What To Do While Your Garden Is Still Under The Snow

By: Curtis Wayne 0 Comments   3/23/2019

Garden season is coming in the next few months, but the Midwest is covered with snow right now.  The snow melt is causing major flooding and delays in planting across much of the farmland.

My garden is still covered with about a foot of snow.  But the snow is melting fast and soon I will be walking around the mud to see what I have to work with this year.

The key to gardening is planning, thinking ahead and strategizing, which makes it very fun for those that love these things.

Here are a few things that I’m doing while my garden in still under the snow.

1. Draw your garden map

Each year one of the first things that I do is look at my garden map from last year and read my notes about how the garden season turned out.  I look at what grew very well and what didn’t.  I look at what I had too much of and what I didn’t get enough of.  I look at what plants I rotated last year and what I should rotate this year.  I review my books on what crops grow well together and what crops do not, so that when I rotate this year I don’t put things next to each other that don’t grow well together.

Then I draw my new garden map for this year.  I draw out the rows and label the crops that I plan to plant.  I add notes about what new foods I am going to try this year.  I add notes about where I plan to add new compost or lime or wood chips to improve the soil.  I add notes about what I plan to trim, like grape vines or fruit trees.

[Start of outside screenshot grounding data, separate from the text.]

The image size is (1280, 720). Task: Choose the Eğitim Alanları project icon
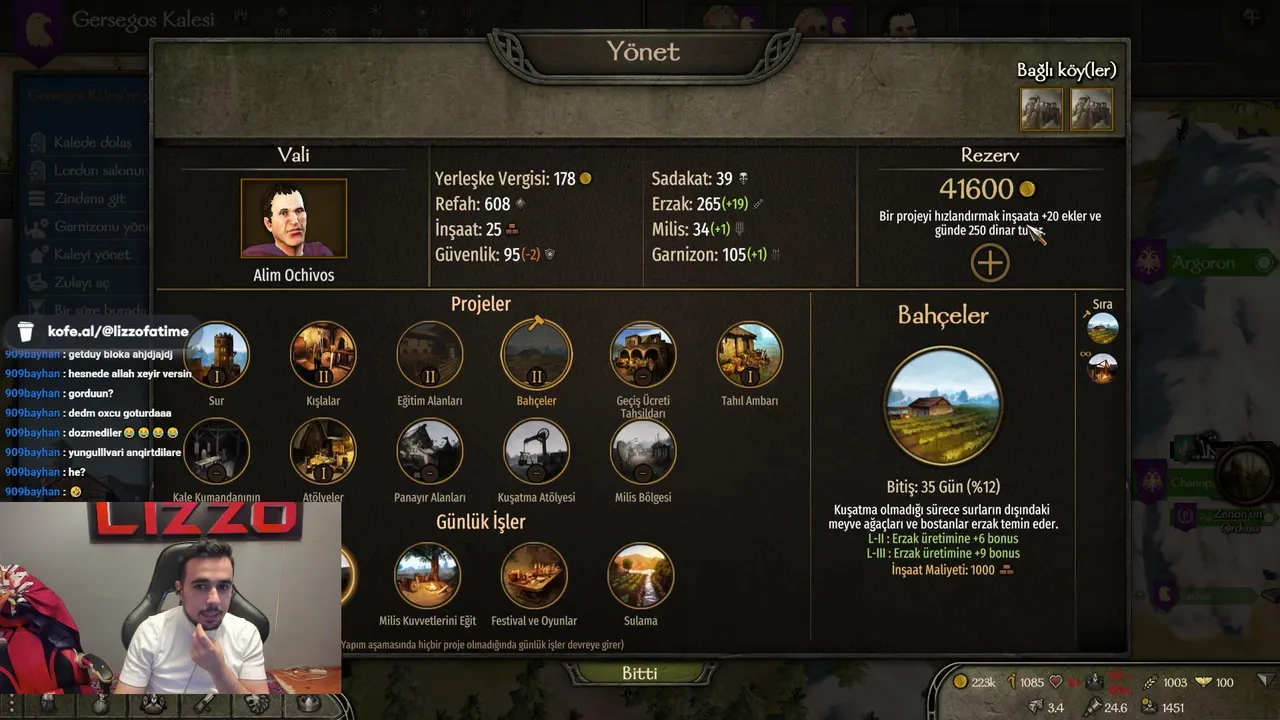coord(429,354)
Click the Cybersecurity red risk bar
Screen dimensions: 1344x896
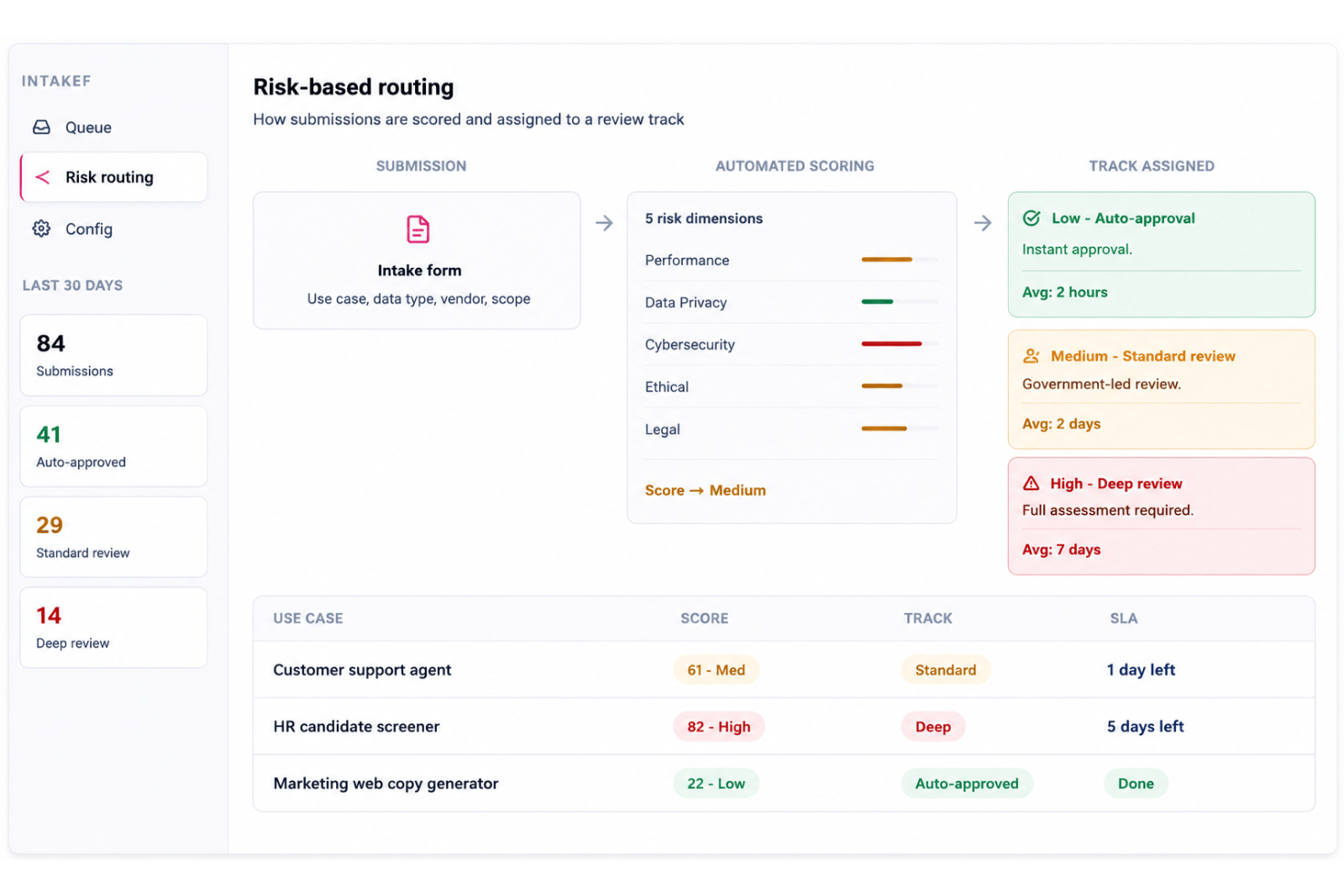click(x=892, y=344)
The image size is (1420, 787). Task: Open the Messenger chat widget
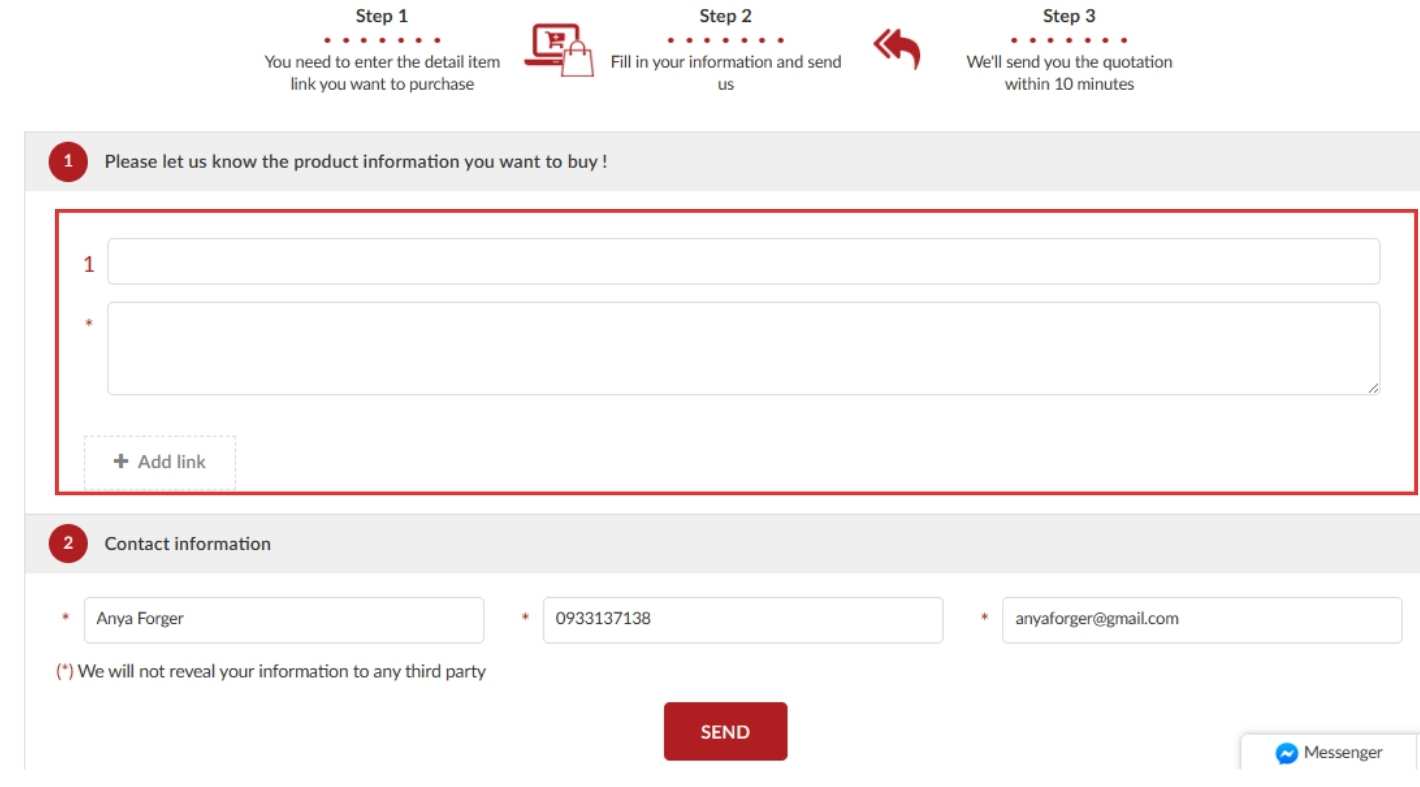(x=1329, y=753)
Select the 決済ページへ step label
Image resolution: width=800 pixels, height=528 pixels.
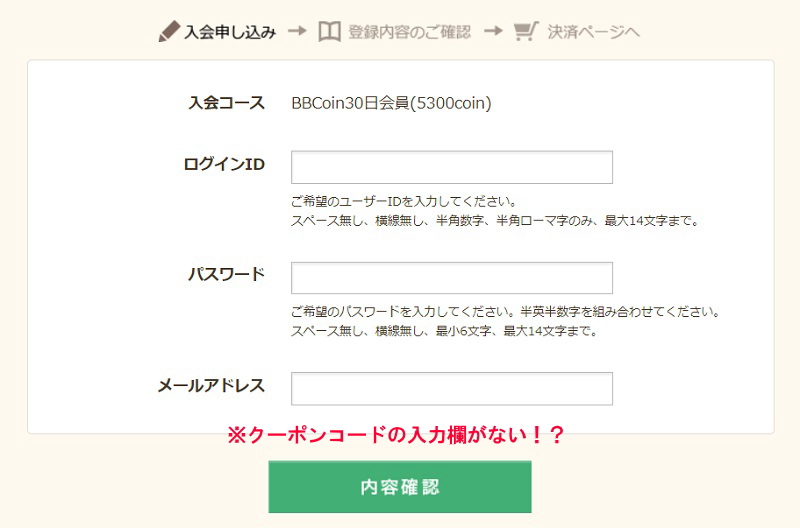(594, 31)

I add notes about what I plan to build or repair with fences or raised beds. 

2. Order your seeds

After my new garden map has been drawn up with note about what I plan to do this year.  I look at my seeds and compare to the garden map to determine what seeds I need to order.  I make a list of seeds I need and maybe new fruit trees or grapes that I want to try this year.  Then I make my seed order.  I also make a list of plants that I am planning to purchase from my local greenhouse or that I’m going to grow myself as starters. 

Next I add my planting schedule to my garden map.  In order to get the most food, I have embraced continuous planting.  I like to schedule several planting dates so that I don’t miss these dates, Early planting (end of April), Main planting (middle and end of May), Late planting (middle of June) and Fall planting (middle of August).  I put these date on my calendar so that I don’t forget and when other things come up during the summer I can work around these dates or move them if need be.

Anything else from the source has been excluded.